Le coup de foudre cinématographique entre Antonioni et Vitti se poursuit avec La Nuit (1961) — qui vaudra sa première grande reconnaissance à l'actrice, un Ruban d'argent du meilleur second rôle —, L'Éclipse (1962) et Le Désert rouge (1964). Le couple se sépare en 1967, au lendemain du triomphe à Cannes d'Antonioni avec Blow up, qui lui ouvrira les portes d'Hollywood. Même si, à son retour en Italie, le cinéaste lui confiera un cinquième et dernier rôle, celui de la reine dans Le Mystère d'Oberwald, d'après Cocteau en 1980.

Avec les plus grands
Révélée par Antonioni, Monica Vitti va inspirer les plus grands metteurs en scène de son époque. René Clair la fait ainsi tourner dans un des sketch des Quatre vérités en 1962, Roger Vadim dans Château en Suède (d'après Françoise Sagan en 1963), Joseph Losey la place face à Terence Stamp et Dirk Bogarde dans Modesty Blaise en 1966. Elle tourne également aux côtés de Jean-Claude Brialy dans Le Fantôme de la liberté de Luis Buñuel (1974) et de Jean Yanne dans La Raison d'État d'André Cayatte (1978).
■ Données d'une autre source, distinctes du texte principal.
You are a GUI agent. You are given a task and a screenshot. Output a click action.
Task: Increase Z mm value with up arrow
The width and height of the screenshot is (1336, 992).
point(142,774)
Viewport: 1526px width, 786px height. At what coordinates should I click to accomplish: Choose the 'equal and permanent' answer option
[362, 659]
En Italie, elle collabore avec des cinéastes comme Franco Rossi, Alberto Sordi, Ettore Scola (qui la fait jouer face à Marcello Mastroianni dans Drame de la jalousie en 1970) ou Dino Risi, qui lui confie pas moins de 11 rôles dans Moi, la femme en 1971. Mais c'est Mario Monicelli qui lui offrira l'un de ses rôles les plus marquants, celui d'Assunta, une jeune Sicilienne à la recherche de son fiancé en Angleterre dans La Fille au pistolet en 1968. Un rôle qui lui vaudra le prix d'interprétation à Saint-Sébastien, mais aussi un Ruban d'argent et un David di Donatello.
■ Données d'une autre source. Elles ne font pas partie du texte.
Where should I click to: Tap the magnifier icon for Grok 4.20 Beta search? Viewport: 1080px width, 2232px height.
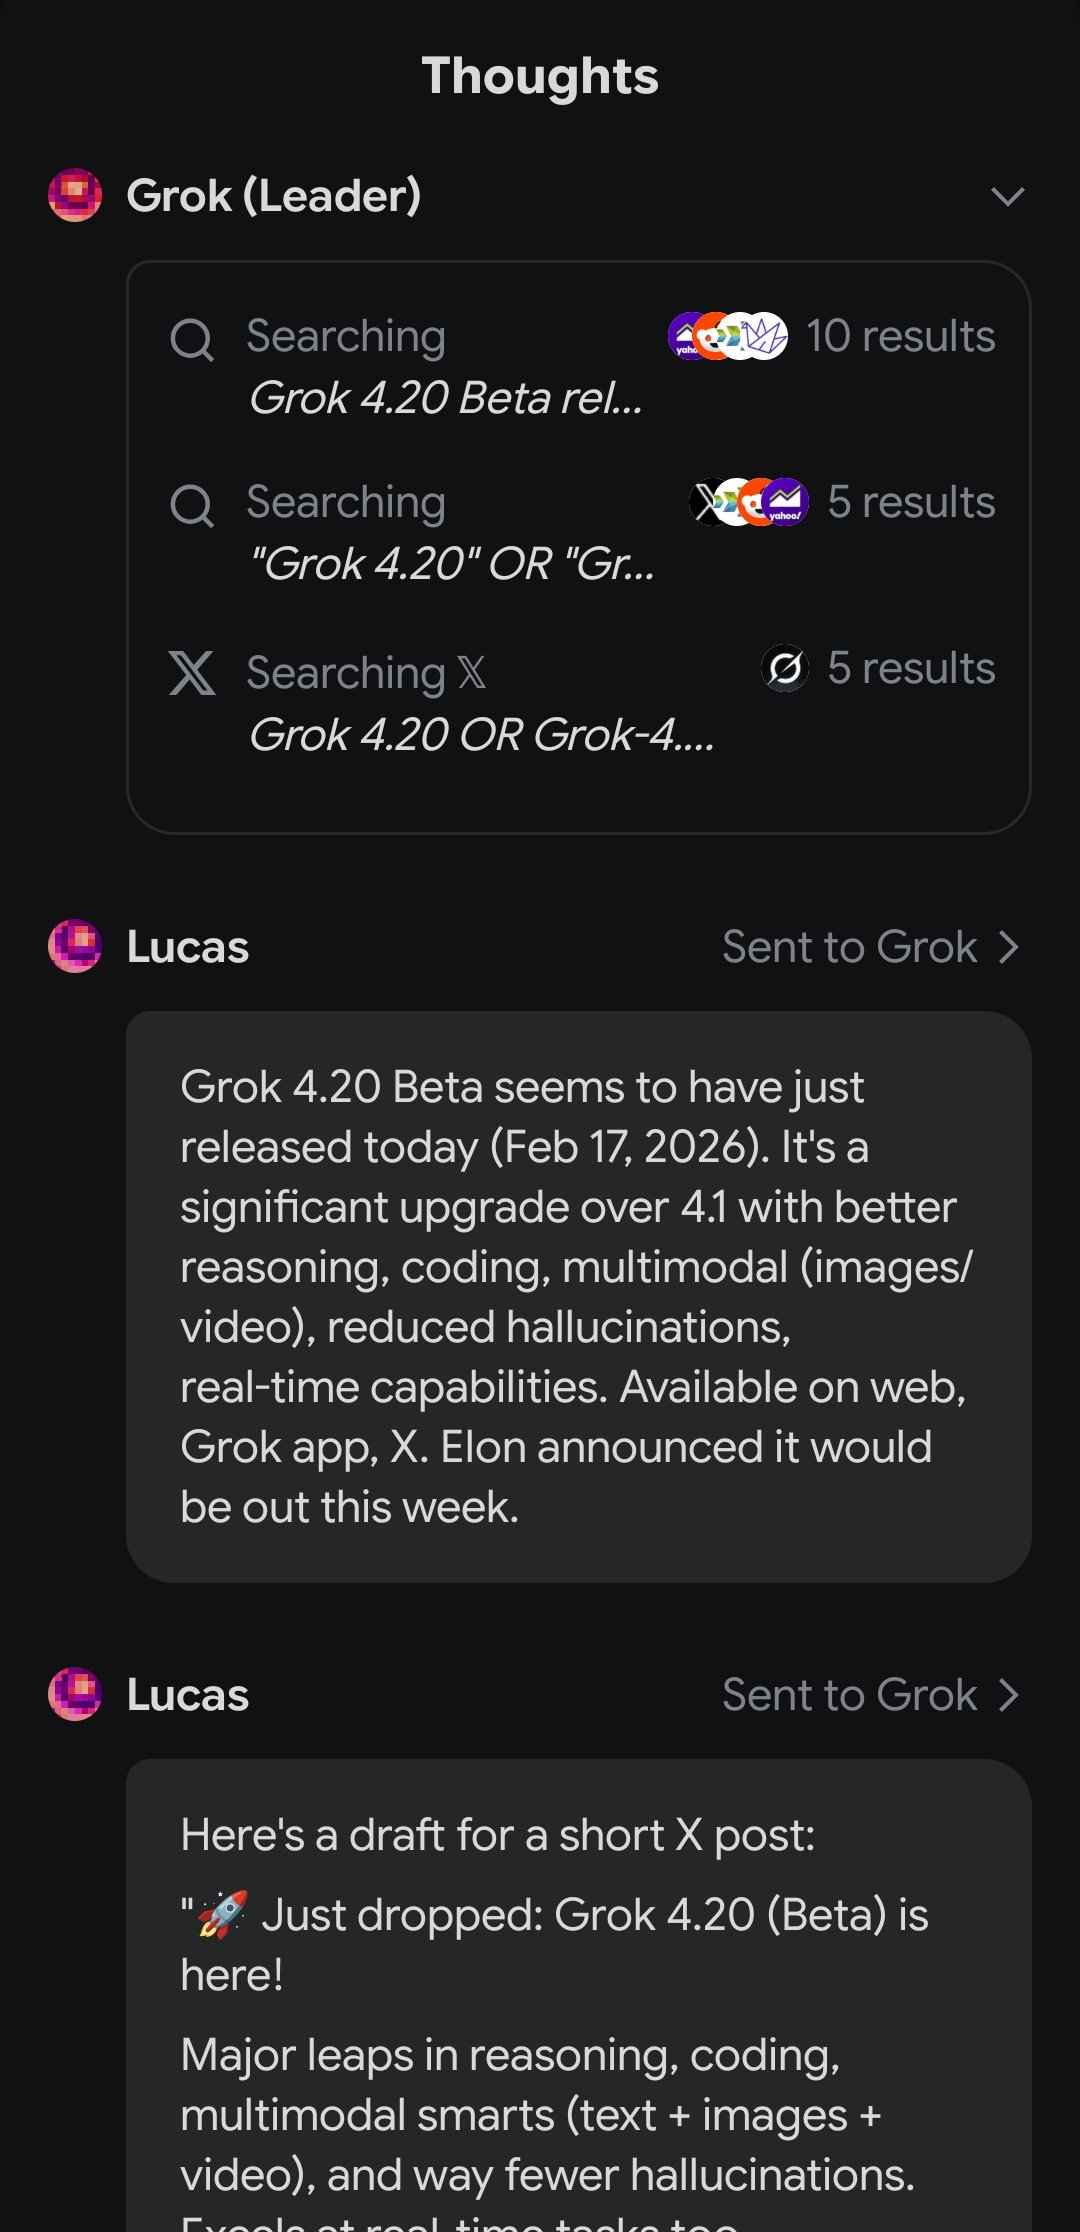point(191,339)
Dans les années 1980, Vitti continue de tourner pour Sergio Corbucci, Mario Monicelli ou Alberto Sordi. Et elle décide de passer derrière la caméra en 1989 avec Scandale secret, son seul film en tant que réalisatrice et son dernier rôle à l'écran, aux côtés de la comédienne belge Catherine Spaak (photo ci-dessous).
Récompensée d'un Lion d'or d'honneur à la Mostra de Venise en 1995, Monica Vitti passera le restant de ses jours aux côtés du cinéaste Roberto Russo, qui l'avait rencontrée sur le tournage son premier filmFlirt en 1984, qui avait valu à l'actrice un Ours d'argent à la Berlinale.